Perjalanan
Halo namaku Tyogo... Di kesempatan kali ini saya akan membagikan pengalaman saya dalam melakukan live in, atau Nyaba Lembur, di Kampung Babakan Ranca, Kabupaten Bandung, Propinsi Jawa Barat.
Kilas cerita, aku, teman-teman kelasku, dan juga tiga pendamping kami, pergi ke sebuah desa, disana kami melakukan banyak sekali kegiatan dan pelajaran berharga. Untuk itu, disana kami diberi tantangan, atau pun tugas. Kami juga mengulik berbagai macam informasi tentang daerah pinggiran, khususnya desa itu sendiri.
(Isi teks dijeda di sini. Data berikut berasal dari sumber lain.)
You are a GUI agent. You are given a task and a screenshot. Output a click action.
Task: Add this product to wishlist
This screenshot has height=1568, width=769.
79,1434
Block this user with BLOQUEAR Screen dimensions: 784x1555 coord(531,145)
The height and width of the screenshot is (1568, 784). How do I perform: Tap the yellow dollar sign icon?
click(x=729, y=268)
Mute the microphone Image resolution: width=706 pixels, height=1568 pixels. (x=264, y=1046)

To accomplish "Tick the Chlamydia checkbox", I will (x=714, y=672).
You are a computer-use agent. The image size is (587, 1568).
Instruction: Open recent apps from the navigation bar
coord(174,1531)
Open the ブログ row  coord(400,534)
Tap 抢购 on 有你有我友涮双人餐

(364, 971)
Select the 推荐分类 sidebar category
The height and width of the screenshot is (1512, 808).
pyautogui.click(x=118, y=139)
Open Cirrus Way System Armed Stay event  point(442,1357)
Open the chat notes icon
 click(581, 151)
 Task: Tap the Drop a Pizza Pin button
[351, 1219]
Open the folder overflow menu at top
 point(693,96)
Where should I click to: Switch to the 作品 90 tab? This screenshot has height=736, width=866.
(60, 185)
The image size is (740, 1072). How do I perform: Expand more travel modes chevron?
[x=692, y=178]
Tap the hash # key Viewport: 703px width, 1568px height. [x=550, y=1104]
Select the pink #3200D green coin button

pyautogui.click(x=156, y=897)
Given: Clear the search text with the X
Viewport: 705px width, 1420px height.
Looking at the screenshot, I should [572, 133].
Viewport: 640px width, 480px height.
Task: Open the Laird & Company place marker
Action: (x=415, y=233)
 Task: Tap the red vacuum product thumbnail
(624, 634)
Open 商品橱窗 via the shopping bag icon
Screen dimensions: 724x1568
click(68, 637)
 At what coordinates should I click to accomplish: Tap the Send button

Untuk lebih lengkap, mangga dilihat catatan perjalananku ini... Jangan lupa di G+1 ya... Semoga bermanfaat dan memberi informasi lebih tentang desa...
Kilas cerita, aku, teman-teman kelasku, dan juga tiga pendamping kami, pergi ke sebuah desa, disana kami melakukan banyak sekali kegiatan dan pelajaran berharga. Untuk itu, disana kami diberi tantangan, atau pun tugas. Kami juga mengulik berbagai macam informasi tentang daerah pinggiran, khususnya desa itu sendiri.
Untuk lebih lengkap, mangga dilihat catatan perjalananku ini... Jangan lupa di G+1 ya... Semoga bermanfaat dan memberi informasi lebih tentang desa...
NYABA LEMBUR 2016
Tyogo | Anjasmoro
Pada hari Selasa, tanggal 29
Maret 2016, kami teman-teman Anjasmoro beserta Kak Wienny, Kak Koben, dan Kak
Steva pergi ke Kampung Babakan Ranca menggunakan angkot Cimindi-Sederhana, dengan cara menyewa angkot itu. Sebelumnya kami
melakukan pertemuan dulu di sekolah Semi Palar, dan berangkat pada pukul 08.00. Kami semua
sangat antusias mengikuti acara tersebut. Di angkot, kami bermain, bercerita,
bercanda, sampai kami juga ada yang tidur di angkot, termasuk aku. Kami melewati
Gerbang Tol Pasteur, dan keluar di Gerbang Tol Moh. Toha, lalu melewati Bale
Endah tetapi di situ banjir dan kami melewati jalan lain. Kami pun melewati
perkebunan teh, saat sudah lumayan dekat dengan Kampung Babakan Ranca.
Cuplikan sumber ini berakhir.